Work order: Return the records word for word. Any pictures in them are not part of the copy.

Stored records
____

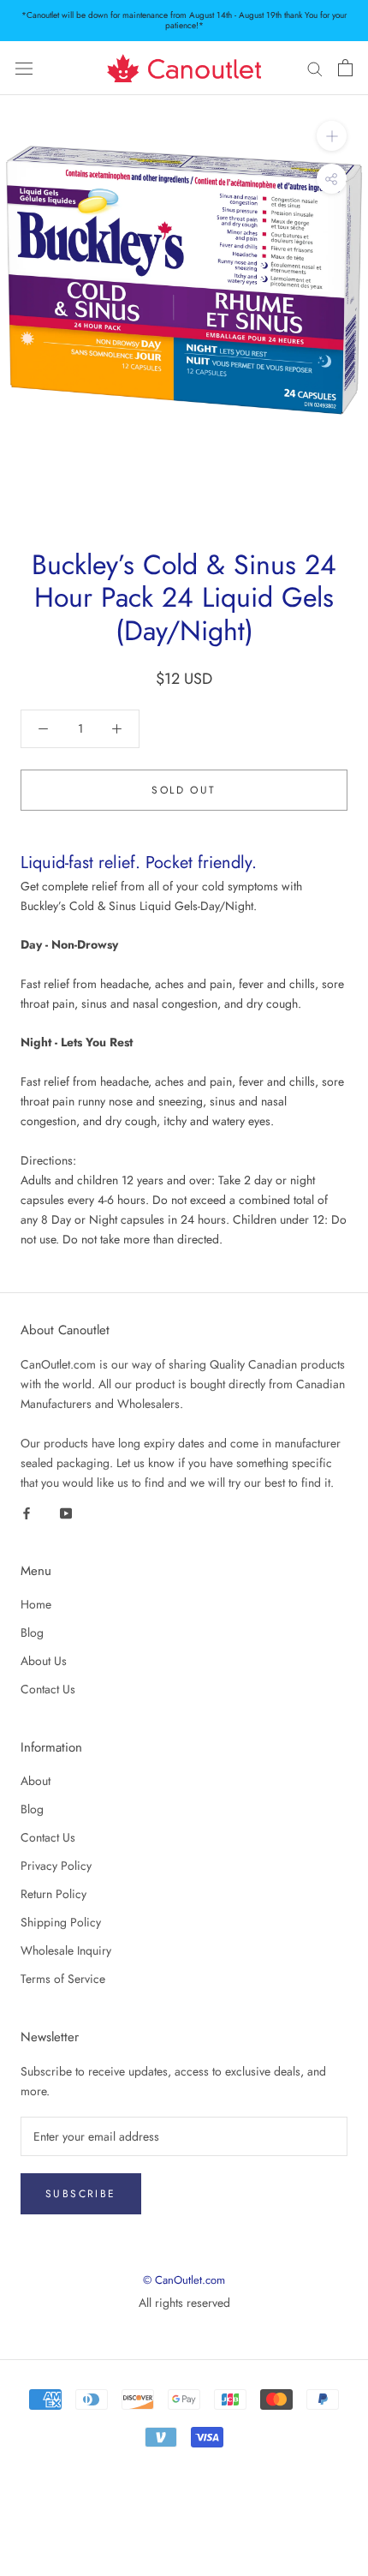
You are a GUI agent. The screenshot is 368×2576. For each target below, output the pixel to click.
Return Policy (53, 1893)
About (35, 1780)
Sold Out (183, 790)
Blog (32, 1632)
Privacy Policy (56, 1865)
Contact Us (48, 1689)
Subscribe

____

Response area:
You are a GUI agent. The screenshot is 368×2576. For each target below, output the pixel to click.
Return Policy (53, 1893)
About (35, 1780)
Sold Out (183, 790)
Blog (32, 1632)
Privacy Policy (56, 1865)
Contact Us (48, 1689)
Subscribe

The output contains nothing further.